> Work to complete:
Which lines below contain the word "options"? Copy each one.

> The data:
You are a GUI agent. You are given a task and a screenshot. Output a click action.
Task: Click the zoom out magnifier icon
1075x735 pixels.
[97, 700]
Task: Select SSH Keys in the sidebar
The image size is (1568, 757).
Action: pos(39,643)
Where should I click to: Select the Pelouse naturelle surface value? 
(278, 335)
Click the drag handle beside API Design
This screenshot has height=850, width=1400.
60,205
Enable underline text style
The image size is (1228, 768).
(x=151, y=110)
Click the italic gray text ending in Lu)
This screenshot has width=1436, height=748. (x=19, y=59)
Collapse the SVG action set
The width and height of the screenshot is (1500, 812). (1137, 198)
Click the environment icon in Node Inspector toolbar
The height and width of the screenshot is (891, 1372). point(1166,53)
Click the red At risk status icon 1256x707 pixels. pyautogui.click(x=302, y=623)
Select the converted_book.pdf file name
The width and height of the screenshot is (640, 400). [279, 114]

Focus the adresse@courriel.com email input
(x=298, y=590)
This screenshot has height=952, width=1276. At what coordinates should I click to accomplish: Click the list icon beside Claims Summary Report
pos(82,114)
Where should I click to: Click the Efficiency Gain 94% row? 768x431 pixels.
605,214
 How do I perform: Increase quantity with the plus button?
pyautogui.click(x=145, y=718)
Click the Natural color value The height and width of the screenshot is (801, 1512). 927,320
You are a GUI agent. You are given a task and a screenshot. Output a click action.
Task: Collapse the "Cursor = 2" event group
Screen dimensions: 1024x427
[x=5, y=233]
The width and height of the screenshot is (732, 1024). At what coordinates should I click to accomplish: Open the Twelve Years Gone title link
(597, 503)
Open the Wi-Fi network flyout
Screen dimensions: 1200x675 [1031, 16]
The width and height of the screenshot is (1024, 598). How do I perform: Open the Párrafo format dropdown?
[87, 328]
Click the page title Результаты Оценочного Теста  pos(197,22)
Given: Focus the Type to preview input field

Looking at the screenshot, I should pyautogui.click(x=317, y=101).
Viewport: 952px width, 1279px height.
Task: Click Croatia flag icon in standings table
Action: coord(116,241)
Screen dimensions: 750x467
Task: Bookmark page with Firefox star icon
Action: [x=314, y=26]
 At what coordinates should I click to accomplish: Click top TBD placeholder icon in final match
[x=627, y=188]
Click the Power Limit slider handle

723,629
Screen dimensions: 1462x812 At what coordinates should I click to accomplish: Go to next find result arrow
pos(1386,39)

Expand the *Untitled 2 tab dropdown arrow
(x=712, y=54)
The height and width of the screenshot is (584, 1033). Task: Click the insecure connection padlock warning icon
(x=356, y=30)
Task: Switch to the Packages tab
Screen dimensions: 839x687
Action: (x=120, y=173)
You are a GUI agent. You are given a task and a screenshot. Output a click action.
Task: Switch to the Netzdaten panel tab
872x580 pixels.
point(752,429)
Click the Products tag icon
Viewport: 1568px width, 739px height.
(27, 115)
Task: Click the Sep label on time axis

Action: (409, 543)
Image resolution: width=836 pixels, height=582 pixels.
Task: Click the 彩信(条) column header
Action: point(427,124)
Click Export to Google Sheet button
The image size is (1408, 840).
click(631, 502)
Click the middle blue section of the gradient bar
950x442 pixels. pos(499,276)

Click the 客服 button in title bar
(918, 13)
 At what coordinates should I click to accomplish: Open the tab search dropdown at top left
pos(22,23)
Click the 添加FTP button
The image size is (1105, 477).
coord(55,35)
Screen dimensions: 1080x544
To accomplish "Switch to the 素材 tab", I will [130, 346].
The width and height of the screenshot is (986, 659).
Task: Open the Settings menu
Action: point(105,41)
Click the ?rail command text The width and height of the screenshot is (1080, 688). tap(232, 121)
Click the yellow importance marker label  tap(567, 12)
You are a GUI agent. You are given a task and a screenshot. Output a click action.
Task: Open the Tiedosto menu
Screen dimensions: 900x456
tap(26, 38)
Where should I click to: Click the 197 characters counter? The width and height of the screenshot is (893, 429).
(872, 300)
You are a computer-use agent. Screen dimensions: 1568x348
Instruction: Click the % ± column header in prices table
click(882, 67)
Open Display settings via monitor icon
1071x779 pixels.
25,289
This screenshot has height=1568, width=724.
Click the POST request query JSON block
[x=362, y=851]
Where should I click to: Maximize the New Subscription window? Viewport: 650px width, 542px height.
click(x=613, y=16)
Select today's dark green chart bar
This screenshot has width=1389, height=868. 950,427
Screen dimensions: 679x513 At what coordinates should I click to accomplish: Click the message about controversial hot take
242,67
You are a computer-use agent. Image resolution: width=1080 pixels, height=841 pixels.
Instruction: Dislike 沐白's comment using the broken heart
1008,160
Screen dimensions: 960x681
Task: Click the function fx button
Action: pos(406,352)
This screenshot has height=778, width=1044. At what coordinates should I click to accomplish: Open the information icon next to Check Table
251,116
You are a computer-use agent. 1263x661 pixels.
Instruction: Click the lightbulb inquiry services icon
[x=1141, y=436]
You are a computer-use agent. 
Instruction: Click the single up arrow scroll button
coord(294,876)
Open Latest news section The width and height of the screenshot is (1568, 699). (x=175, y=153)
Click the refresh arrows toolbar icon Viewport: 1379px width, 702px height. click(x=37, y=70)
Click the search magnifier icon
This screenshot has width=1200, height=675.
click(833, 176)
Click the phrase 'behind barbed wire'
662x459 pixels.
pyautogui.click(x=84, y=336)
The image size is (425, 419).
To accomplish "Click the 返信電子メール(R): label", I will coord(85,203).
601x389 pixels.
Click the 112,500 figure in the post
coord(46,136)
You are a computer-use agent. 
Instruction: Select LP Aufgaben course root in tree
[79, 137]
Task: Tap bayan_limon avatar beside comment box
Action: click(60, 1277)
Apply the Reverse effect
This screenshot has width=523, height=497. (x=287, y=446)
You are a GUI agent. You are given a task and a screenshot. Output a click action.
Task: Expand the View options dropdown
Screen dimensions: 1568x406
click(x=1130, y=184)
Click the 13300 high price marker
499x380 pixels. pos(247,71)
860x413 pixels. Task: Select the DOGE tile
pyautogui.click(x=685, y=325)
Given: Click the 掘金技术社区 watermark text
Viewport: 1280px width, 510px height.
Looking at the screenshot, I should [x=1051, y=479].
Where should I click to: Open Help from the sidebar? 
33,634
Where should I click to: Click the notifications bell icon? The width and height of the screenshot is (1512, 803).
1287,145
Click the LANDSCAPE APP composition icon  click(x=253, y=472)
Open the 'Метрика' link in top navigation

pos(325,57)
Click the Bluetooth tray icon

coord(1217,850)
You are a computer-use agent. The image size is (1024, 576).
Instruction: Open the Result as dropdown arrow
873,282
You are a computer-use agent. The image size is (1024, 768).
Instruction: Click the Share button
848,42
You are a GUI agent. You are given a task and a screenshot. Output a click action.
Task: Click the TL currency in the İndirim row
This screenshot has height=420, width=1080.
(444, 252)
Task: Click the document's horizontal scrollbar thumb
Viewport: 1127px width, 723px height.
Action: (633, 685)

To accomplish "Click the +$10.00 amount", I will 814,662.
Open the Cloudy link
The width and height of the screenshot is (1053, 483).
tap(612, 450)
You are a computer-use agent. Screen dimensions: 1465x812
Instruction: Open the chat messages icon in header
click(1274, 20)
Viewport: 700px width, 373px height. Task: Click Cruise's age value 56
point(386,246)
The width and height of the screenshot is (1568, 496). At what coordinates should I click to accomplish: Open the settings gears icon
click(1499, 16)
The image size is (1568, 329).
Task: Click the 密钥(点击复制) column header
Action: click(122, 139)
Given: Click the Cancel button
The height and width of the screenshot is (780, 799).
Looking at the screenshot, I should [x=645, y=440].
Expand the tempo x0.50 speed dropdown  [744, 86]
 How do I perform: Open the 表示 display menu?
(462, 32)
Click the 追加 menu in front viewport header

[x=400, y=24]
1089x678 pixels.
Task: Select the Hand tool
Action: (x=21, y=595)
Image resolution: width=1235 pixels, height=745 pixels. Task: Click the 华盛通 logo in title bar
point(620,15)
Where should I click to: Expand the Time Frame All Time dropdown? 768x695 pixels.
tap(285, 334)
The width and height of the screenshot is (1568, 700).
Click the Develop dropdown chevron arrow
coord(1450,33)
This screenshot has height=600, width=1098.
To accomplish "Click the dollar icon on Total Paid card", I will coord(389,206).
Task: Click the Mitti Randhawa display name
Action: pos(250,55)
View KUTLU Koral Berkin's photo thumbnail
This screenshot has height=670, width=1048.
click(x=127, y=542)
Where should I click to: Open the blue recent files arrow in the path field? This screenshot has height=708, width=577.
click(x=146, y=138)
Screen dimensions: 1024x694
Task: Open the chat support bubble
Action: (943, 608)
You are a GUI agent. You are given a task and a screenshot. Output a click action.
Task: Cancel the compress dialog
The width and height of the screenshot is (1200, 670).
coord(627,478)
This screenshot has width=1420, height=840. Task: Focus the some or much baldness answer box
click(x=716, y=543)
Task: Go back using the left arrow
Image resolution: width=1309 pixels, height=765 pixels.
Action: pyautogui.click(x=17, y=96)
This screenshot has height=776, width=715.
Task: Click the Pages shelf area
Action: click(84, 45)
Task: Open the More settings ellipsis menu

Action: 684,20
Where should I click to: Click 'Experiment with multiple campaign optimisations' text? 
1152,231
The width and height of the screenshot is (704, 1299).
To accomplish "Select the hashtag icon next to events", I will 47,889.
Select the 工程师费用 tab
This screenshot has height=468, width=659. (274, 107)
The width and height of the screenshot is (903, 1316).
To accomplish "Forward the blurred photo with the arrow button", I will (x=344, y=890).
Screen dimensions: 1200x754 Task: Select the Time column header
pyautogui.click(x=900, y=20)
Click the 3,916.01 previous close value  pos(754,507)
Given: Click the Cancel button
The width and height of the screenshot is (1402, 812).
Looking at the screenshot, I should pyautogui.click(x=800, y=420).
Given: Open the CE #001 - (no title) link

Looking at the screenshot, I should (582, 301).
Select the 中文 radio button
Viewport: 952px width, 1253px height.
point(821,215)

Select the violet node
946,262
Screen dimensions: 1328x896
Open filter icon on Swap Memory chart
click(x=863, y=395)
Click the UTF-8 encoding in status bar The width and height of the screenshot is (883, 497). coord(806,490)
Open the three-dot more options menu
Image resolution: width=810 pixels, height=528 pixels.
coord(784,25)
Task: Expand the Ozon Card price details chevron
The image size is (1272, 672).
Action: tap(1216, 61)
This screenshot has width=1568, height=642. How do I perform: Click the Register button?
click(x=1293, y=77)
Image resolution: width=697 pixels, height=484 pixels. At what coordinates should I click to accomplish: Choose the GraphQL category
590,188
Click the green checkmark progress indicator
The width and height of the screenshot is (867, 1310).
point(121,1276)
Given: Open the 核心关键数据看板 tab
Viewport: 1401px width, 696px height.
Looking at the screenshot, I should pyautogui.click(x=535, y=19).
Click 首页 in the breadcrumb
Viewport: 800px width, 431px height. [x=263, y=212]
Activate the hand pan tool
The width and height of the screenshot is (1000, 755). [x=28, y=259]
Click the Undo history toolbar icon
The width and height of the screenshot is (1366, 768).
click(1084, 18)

> The completed task:
Task: Expand the View options dropdown
Open the three-dot more options menu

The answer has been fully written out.